Media Trying to Destroy Rosanne Boyland Before Truth about Her Jan 6 Death is exposed.

Yet another lie animating the phony narrative about the events at the Capitol complex on January 6 is about to be exposed: the falsehood that Rosanne Boyland, a Trump supporter from Georgia, died of an accidental drug overdose that day.

As American Greatness has reported for months, incriminating video footage and firsthand witness accounts instead support numerous allegations that D.C. Metro and Capitol police contributed to, if they did not directly cause, Boyland’s death in the late afternoon of January 6.

Boyland’s family reportedly has hired an attorney to investigate the circumstances of her death at the age of 34; the D.C Medical Examiner’s Office issued a report in April disclosing the cause of death of four Trump supporters who died on January 6 during what the coroner called “an unprecedented incident of civil insurrection.” It determined Boyland had succumbed to “acute amphetamine intoxication.”

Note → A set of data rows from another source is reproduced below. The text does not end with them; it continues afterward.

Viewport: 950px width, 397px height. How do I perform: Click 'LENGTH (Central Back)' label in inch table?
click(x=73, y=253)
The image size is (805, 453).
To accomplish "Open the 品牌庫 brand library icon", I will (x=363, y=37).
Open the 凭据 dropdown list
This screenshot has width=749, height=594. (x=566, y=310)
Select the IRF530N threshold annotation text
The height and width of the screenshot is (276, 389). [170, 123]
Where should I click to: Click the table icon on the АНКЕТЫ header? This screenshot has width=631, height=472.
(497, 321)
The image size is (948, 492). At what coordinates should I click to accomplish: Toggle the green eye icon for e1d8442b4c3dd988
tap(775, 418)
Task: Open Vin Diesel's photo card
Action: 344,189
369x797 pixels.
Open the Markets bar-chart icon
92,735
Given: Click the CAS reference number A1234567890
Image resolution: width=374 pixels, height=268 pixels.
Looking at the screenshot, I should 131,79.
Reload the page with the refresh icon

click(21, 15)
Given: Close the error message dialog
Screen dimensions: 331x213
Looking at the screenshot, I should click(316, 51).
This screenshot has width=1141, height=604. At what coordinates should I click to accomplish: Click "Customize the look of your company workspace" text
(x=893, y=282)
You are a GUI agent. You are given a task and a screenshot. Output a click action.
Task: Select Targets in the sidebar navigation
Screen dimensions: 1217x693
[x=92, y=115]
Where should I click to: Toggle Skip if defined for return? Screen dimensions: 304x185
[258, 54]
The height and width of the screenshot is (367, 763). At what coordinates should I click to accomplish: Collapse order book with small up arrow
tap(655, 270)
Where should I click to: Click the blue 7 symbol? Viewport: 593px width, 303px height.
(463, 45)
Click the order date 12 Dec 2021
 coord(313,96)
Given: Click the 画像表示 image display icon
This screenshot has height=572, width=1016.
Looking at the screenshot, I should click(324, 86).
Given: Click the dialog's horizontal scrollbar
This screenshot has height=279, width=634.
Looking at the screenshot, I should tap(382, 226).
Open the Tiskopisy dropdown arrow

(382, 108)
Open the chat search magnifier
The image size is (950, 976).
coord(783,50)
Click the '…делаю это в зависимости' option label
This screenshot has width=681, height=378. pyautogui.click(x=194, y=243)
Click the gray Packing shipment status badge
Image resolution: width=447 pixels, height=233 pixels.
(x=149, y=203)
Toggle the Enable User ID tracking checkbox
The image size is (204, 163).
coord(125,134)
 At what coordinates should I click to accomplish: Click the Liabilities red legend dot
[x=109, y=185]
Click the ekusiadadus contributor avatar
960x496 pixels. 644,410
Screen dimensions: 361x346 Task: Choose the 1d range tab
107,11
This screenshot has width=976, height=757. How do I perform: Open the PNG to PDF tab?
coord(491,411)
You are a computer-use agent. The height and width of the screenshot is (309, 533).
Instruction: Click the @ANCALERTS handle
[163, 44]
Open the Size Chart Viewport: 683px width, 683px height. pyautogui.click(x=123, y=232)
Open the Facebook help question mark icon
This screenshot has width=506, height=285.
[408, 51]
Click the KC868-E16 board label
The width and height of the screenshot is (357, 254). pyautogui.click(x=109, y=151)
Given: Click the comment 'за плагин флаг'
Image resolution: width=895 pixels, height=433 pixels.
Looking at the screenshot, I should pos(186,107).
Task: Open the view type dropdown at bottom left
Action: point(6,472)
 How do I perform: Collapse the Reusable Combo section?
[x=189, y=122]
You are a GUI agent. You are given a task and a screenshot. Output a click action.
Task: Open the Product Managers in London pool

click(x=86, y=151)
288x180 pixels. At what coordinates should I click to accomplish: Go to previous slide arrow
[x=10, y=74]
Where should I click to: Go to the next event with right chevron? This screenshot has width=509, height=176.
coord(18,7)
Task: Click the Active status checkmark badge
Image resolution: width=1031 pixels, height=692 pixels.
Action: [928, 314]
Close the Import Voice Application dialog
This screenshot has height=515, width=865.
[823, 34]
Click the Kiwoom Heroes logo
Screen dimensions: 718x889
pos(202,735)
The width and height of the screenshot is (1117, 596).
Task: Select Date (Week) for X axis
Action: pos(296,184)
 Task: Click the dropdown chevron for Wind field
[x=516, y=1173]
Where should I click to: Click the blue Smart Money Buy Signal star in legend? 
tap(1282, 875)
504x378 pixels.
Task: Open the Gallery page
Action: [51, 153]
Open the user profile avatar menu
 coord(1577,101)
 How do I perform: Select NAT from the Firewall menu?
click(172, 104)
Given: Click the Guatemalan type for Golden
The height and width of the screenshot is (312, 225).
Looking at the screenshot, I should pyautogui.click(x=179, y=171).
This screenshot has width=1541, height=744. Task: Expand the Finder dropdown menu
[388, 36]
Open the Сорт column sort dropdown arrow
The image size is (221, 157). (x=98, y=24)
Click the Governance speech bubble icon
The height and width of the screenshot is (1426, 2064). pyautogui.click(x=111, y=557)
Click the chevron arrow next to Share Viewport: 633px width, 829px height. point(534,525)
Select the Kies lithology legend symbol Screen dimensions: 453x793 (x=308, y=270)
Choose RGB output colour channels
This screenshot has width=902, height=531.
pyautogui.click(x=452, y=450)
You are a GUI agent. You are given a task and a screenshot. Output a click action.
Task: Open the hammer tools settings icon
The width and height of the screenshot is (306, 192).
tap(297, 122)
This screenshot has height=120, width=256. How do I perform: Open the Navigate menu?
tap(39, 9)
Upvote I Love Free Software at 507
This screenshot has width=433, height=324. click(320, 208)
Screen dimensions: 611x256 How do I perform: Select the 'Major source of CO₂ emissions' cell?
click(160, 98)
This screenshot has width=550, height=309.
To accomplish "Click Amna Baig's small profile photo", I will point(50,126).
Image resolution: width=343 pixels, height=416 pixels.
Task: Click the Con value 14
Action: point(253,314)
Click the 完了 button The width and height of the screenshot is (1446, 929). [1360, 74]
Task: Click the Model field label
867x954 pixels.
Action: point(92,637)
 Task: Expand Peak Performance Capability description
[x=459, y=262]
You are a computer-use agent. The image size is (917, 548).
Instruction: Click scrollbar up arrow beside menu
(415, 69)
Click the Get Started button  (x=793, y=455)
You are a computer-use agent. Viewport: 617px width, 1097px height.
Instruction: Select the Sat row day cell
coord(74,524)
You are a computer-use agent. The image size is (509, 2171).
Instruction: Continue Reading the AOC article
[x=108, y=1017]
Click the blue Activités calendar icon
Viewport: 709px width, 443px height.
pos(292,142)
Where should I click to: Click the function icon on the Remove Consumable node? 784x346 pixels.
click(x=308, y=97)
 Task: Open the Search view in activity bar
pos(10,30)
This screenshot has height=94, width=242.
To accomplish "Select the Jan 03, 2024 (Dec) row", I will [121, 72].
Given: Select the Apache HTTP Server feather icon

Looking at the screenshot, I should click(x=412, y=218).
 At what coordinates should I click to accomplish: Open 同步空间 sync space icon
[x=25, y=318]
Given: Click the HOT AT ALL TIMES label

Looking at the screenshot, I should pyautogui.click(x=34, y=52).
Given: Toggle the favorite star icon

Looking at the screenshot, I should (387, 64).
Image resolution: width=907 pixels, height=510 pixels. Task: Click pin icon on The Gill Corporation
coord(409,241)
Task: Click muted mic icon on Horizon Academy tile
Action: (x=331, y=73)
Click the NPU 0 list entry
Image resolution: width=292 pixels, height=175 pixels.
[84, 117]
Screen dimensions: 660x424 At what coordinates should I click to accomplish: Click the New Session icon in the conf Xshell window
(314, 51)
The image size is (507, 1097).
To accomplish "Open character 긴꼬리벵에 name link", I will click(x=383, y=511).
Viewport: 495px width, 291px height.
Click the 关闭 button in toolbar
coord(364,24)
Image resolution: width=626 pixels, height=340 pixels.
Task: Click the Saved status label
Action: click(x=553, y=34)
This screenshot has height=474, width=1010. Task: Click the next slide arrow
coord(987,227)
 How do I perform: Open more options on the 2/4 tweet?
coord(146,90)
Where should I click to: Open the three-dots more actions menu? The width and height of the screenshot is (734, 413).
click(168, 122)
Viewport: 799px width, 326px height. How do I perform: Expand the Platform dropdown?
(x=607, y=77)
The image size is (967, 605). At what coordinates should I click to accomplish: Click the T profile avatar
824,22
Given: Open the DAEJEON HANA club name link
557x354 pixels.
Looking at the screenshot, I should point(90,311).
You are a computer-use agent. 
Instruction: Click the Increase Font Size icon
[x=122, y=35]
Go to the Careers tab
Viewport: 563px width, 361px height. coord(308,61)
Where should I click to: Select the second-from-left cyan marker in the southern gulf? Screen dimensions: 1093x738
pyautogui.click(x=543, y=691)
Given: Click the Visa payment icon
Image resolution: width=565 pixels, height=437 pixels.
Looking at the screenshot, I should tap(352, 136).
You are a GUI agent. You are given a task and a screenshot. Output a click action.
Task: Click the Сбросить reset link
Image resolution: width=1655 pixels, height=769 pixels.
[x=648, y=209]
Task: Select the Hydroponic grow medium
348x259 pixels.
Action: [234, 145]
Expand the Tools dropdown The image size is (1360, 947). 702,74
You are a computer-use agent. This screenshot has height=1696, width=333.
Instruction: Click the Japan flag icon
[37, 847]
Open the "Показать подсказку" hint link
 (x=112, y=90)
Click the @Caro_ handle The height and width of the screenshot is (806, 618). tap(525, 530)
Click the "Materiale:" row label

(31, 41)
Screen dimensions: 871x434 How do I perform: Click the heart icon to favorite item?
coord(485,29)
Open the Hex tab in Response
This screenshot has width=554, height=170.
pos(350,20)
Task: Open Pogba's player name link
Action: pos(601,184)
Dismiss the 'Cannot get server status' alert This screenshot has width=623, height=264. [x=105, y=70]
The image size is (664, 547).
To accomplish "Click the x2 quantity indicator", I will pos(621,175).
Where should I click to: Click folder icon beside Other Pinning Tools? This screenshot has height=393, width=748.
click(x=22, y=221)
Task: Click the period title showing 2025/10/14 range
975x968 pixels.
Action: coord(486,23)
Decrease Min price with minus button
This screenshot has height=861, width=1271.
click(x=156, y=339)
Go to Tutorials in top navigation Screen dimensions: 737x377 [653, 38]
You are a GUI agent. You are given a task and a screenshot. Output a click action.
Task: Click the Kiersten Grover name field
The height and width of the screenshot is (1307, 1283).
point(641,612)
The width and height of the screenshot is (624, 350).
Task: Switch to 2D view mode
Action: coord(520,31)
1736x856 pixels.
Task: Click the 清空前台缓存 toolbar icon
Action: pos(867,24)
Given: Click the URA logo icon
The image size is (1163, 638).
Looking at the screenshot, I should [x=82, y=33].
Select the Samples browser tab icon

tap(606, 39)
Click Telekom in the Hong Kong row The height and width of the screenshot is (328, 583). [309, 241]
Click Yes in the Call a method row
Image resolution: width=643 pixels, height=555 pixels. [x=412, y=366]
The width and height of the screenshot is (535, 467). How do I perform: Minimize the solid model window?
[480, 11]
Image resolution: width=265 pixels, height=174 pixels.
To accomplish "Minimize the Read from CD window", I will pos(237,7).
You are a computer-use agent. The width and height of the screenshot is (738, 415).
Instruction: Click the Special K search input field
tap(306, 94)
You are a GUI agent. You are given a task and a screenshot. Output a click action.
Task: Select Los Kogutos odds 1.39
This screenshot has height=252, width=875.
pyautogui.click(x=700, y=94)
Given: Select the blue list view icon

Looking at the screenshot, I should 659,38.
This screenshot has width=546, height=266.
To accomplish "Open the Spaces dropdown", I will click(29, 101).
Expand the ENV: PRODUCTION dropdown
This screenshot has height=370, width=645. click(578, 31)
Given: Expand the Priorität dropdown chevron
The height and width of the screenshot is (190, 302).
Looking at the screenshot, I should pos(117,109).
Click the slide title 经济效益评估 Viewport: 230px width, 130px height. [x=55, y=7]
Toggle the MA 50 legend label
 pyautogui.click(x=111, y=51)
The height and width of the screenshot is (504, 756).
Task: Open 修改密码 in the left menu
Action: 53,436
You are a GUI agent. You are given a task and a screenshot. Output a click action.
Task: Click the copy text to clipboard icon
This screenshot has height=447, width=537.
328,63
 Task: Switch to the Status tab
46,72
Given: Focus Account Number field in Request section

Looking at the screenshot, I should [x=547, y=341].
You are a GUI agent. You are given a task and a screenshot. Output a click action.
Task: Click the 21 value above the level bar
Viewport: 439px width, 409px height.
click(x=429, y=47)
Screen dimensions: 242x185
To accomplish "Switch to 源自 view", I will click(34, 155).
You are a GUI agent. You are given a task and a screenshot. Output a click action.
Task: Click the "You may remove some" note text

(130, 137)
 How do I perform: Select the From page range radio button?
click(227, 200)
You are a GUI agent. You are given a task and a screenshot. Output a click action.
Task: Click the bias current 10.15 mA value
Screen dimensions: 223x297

But it’s increasingly obvious that the ruling is untrue. (The same D.C. Medical Examiner’s office intentionally delayed the results of Capitol Police officer Brian Sicknick’s autopsy; even after confirming Sicknick had died of a stroke caused by blood clots, the coroner nonetheless insisted the chaos at the Capitol protest “played a role in his condition.”)

With the potential release of three hours of security camera footage that recorded exactly what happened inside the lower west terrace tunnel—the location where Boyland died—on January 6, law enforcement officials could face fierce public scrutiny for their behavior that day. It’s only a slice of the 14,000 hours of surveillance video captured by the Capitol Police department’s closed-circuit television system that Joe Biden’s Justice Department is hiding under protective orders, deemed “highly sensitive” government material.

There’s a good reason why. Court filings detail shocking instances of police brutality including the use of a noxious gas that caused people to vomit and pass out; beatings by some officers using weapons and their own fists; and at least one officer dragging Boyland’s lifeless body, face up, back through the tunnel to hide her from public view until paramedics arrived.

If the footage is released, new questions will be raised about police misconduct and whether the use of suffocating chemical sprays and excessive force, not a drug overdose, killed Rosanne Boyland.